» **SHORT TASK**: Count how many lines in the items below contain the word "Image". Reply with the number only.

## start DATA FOR PROCESSING

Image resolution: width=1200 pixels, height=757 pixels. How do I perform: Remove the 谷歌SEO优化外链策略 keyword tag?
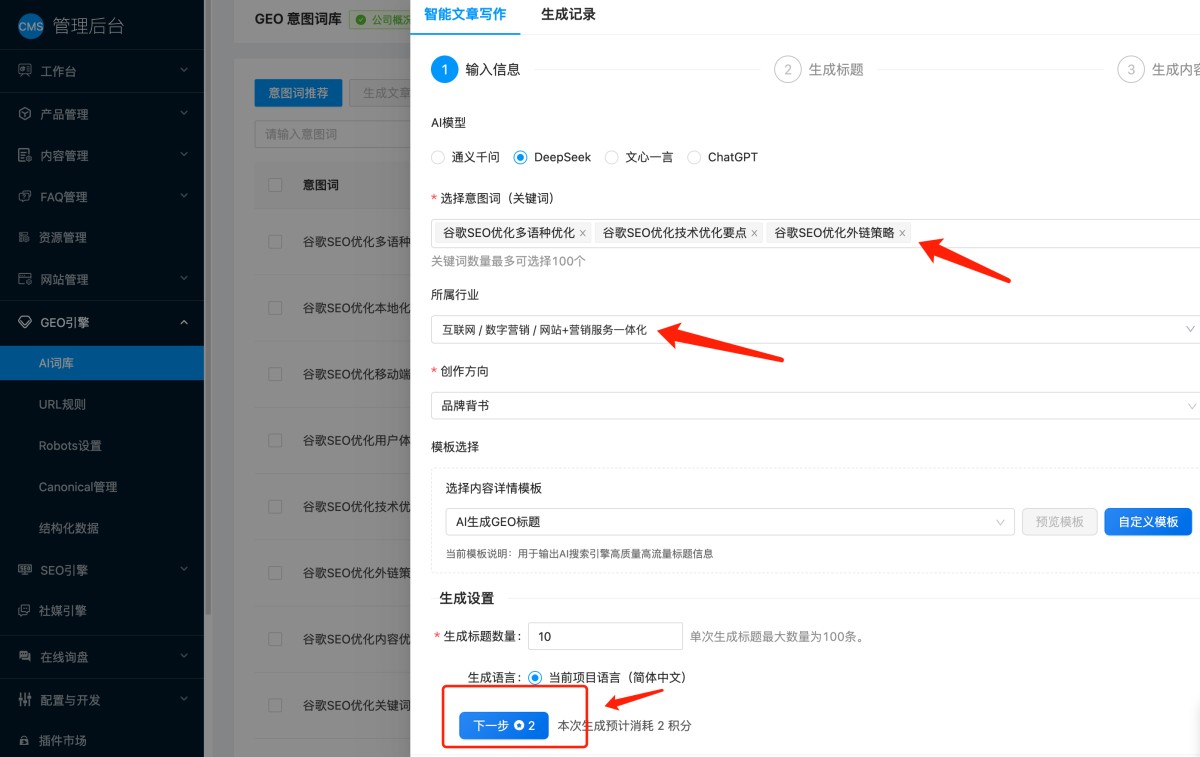tap(902, 233)
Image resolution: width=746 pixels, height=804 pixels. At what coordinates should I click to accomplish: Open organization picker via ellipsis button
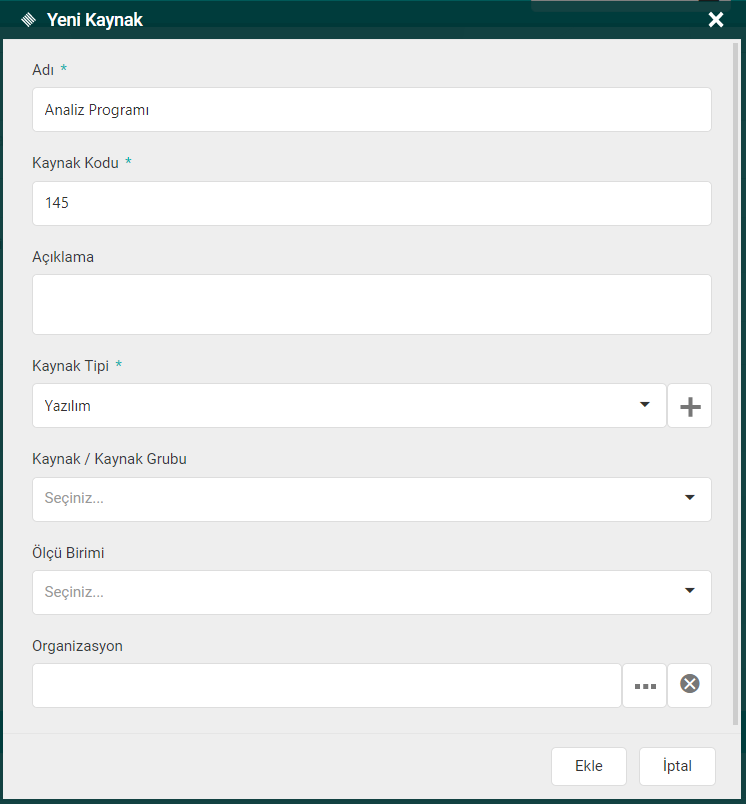tap(645, 686)
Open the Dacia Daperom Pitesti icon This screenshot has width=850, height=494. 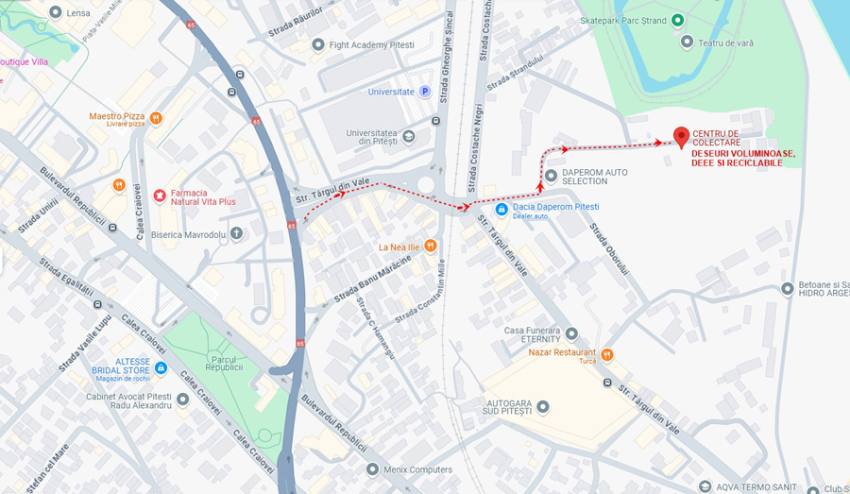tap(501, 209)
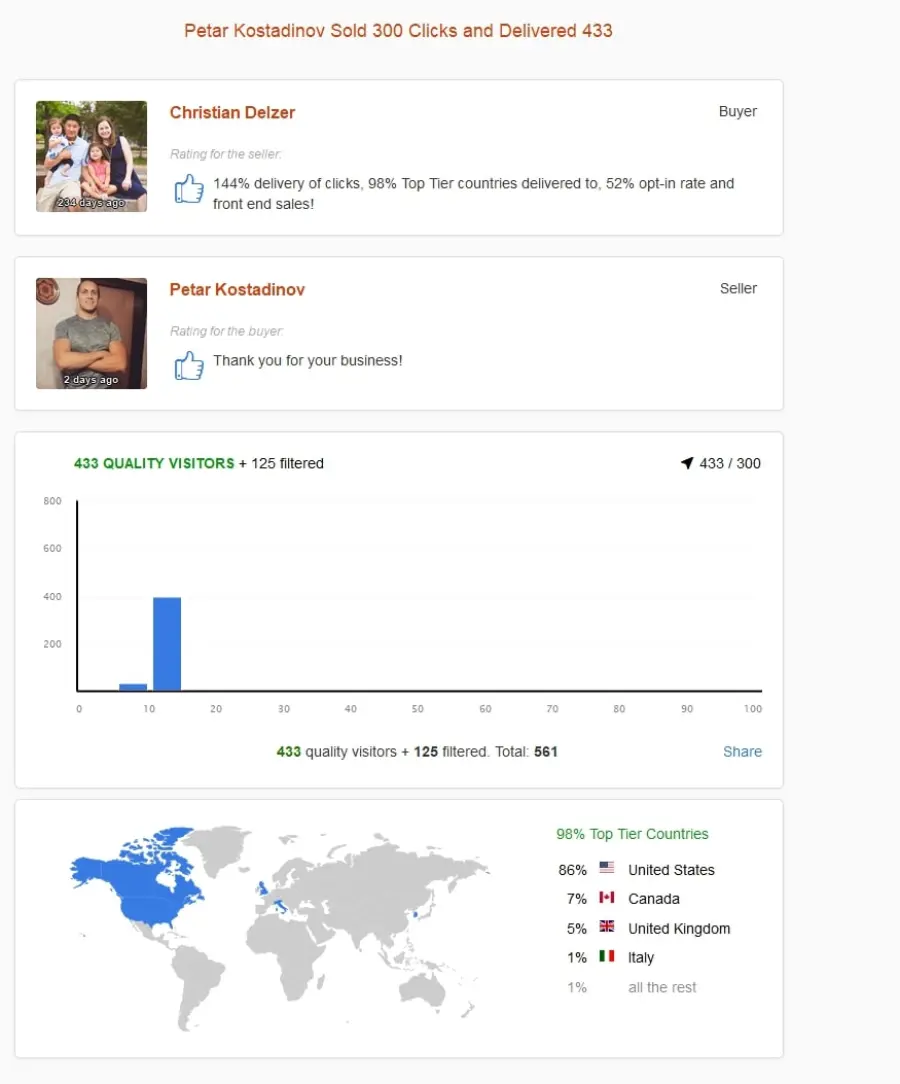Click the 'all the rest' country entry
Screen dimensions: 900x1084
click(x=662, y=987)
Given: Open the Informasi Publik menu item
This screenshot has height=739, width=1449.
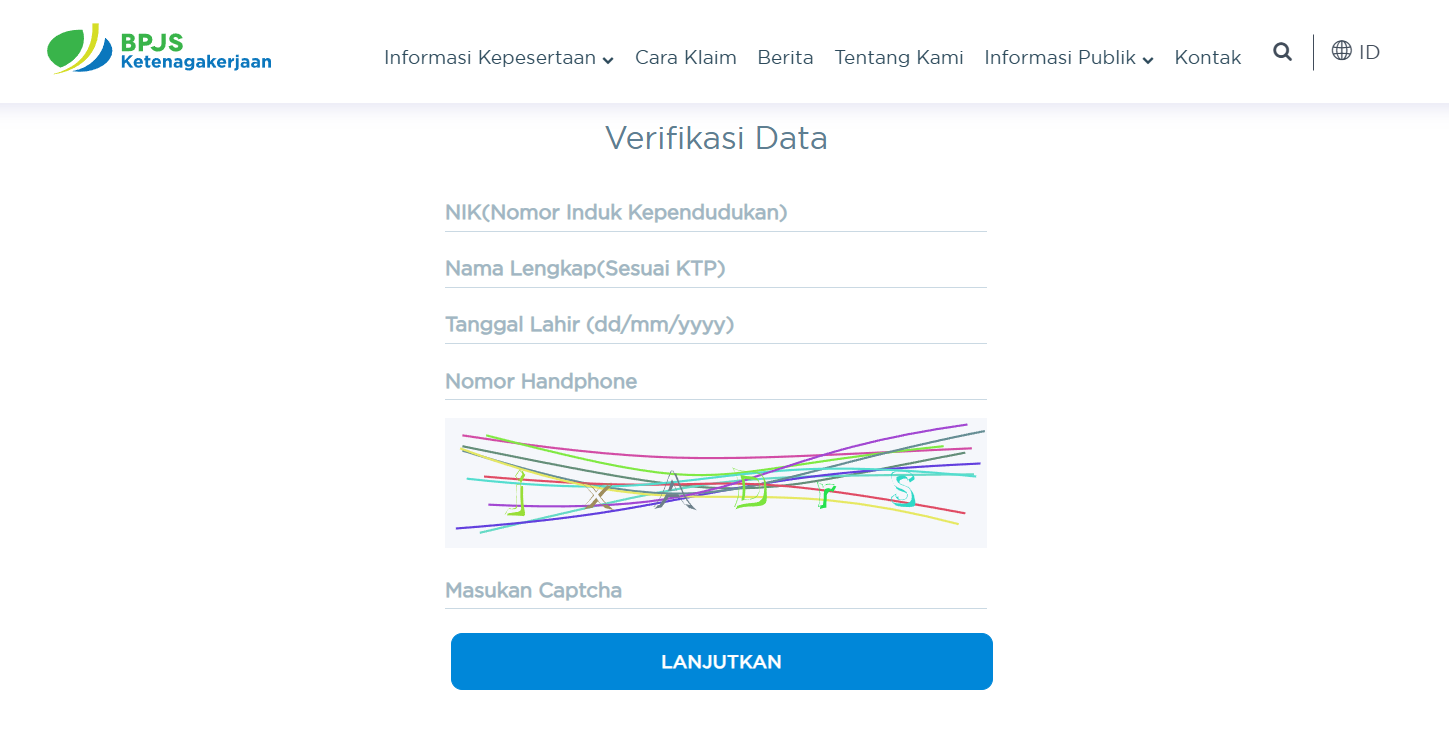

## end DATA FOR PROCESSING

» **RIGHT ANSWER**: 2